"On a besoin de l’humain pour travailler avec l’IA, surtout en matière de justice, par exemple", tempère tout de suite Elise De Grave, professeure à l’UNamur et spécialiste du droit des nouvelles technologies qui enchaîne : "On essaye de robotiser la justice, mais il y a des choses qui ne fonctionneront jamais. Par exemple, si un juge a devant lui deux personnes qui sont poursuivies pour un excès de vitesse, est-ce qu’il va les condamner toutes les deux à la même sanction ? Peut-être pas, parce que dans ces deux personnes il peut y avoir un parent qui faisait un excès de vitesse pour amener son enfant mourant à l’hôpital. Dans un cas pareil, on a besoin du juge pour appliquer le droit qui prévoit des règles, mais le droit lui-même prévoit des exceptions à ces règles avec des concepts comme la force majeure ou encore la légitime défense. Un algorithme ne peut pas le comprendre à ce stade-ci."
Quand on dit que ce sont les humains qui restent aux commandes, c’est parce que ce sont eux qui écrivent ces algorithmes.
Un algorithme est donc "froid", "catégorique" et manque "de nuance". Mais qu’est-ce que c’est exactement ? "L’idée, c’est que lorsque vous allez résoudre un problème, par exemple, mettre un cadre au mur, il y a toute une série de paramètres. Prendre une foreuse, forer un truc, mettre une cheville et puis seulement mettre le câble. C’est la même chose avec un ordinateur : on doit lui expliquer étape par étape comment il doit faire. Par exemple pour conseiller de la musique, l’ordinateur doit avoir des informations sur vous et sur la musique.
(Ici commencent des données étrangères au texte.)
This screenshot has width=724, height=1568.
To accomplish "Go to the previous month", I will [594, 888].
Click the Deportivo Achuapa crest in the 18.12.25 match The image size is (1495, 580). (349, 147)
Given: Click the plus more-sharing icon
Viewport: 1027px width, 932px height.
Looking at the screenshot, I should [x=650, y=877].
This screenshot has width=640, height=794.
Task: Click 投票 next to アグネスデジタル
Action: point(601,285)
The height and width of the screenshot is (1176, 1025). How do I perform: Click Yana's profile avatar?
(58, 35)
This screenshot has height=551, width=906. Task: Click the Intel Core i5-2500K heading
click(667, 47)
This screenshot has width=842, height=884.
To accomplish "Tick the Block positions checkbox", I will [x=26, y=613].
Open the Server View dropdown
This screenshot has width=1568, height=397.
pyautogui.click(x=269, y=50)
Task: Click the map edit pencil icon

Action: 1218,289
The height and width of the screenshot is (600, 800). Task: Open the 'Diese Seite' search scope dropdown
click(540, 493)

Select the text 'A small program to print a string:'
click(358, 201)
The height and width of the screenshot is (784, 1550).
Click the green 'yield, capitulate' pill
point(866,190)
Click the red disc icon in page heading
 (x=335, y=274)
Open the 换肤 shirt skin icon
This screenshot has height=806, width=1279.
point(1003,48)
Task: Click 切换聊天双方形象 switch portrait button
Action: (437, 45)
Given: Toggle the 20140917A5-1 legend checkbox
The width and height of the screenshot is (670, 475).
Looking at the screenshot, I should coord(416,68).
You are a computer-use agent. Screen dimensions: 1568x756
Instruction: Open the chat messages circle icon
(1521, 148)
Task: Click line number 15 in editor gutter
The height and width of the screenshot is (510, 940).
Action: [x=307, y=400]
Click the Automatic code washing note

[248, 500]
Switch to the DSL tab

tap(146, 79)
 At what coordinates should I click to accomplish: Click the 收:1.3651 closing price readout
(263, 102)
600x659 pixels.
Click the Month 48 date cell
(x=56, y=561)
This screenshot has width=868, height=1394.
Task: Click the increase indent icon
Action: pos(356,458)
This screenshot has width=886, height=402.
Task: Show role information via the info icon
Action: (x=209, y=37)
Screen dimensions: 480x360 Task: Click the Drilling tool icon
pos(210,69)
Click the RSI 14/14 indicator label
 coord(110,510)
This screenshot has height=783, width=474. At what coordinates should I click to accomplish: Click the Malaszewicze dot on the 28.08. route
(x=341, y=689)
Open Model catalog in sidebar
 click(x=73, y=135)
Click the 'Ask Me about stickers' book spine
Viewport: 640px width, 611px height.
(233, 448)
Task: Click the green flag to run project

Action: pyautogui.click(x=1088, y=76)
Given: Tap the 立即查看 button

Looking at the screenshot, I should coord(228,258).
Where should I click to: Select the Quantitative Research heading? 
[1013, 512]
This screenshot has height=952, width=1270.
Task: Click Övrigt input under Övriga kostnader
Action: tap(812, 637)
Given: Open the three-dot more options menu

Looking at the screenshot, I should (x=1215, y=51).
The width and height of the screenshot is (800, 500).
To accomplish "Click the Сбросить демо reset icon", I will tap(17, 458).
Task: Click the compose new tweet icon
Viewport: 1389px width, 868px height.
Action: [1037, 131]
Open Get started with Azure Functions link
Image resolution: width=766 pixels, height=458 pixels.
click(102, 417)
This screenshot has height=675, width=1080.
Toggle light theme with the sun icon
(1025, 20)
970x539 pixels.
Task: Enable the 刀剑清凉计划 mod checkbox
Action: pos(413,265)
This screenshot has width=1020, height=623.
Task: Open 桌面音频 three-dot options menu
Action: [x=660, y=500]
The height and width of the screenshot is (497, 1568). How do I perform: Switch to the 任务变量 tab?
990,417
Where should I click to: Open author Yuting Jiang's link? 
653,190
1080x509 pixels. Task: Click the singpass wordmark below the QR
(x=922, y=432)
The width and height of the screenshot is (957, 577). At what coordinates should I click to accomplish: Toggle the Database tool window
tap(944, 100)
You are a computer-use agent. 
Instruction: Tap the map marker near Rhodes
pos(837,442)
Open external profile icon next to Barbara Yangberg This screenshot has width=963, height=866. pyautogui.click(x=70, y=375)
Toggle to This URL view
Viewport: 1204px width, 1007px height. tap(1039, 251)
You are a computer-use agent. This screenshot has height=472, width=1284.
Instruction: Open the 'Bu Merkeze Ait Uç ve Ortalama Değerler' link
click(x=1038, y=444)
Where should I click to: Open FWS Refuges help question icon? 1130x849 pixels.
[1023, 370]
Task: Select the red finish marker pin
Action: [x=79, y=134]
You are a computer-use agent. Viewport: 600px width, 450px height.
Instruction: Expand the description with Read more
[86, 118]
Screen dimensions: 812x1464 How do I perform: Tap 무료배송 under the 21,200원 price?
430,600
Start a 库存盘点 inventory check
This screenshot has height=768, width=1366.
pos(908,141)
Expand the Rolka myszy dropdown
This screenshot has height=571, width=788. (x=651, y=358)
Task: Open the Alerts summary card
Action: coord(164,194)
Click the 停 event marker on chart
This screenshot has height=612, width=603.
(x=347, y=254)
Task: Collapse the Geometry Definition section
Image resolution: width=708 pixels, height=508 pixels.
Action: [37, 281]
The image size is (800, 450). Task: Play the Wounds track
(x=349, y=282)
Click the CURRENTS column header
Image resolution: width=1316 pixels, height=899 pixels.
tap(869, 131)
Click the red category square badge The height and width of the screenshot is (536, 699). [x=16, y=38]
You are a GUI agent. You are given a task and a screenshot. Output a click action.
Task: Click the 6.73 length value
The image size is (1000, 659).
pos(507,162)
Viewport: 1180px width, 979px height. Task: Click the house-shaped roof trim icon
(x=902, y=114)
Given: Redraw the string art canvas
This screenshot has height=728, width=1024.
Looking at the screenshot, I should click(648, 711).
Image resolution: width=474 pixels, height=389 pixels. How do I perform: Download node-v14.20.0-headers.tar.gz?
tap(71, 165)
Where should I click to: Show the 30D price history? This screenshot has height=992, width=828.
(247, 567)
Quand on dit que ce sont les humains qui restent aux commandes, c’est parce que ce sont eux qui écrivent ces algorithmes. Autrement dit, la façon d’apprendre de l’ordinateur est écrite encore à l’heure actuelle par les humains. Nous pouvons encore revenir dans la boucle", explique Benoit Frénay, professeur à la Faculté d’informatique de Namur.
Pensons aux assistants vocaux, à Facebook, ou encore aux publicités ciblées. On peut dire que ce sont des intelligences artificielles faites largement "à la main" : car derrière tout cela, derrière les milliards de recherches et de requêtes, il ne faudrait pas oublier que des millions d’êtres humains à travers le monde créent, affinent, trient et corrigent. Les travailleurs du clic comme on les appelle, souvent précaires, aident les machines à apprendre et à mieux fonctionner. Cela veut dire qu’ils enregistrent et travaillent directement sur nos données. C’est moins visible et on s’en méfie beaucoup moins qu’un robot disons "incarné", mais c’est une réalité. Jusqu’où ça peut aller ?
"C’est un véritable enjeu démocratique"
Et d’ailleurs, sommes-nous toujours au courant lorsque nous sommes face à l’intelligence artificielle ? "C’est là qu’on se rend compte qu’il s’agit d’un enjeu démocratique extrêmement important" appuie Mme De Grave. "Ce n’est pas parce que c’est technologiquement faisable, même si c’est hyper séduisant, que c’est démocratiquement acceptable. Le défi ici, c’est de continuer à avoir de la visibilité sur ce qu’il se passe, de faire des normes qui serrent les pratiques."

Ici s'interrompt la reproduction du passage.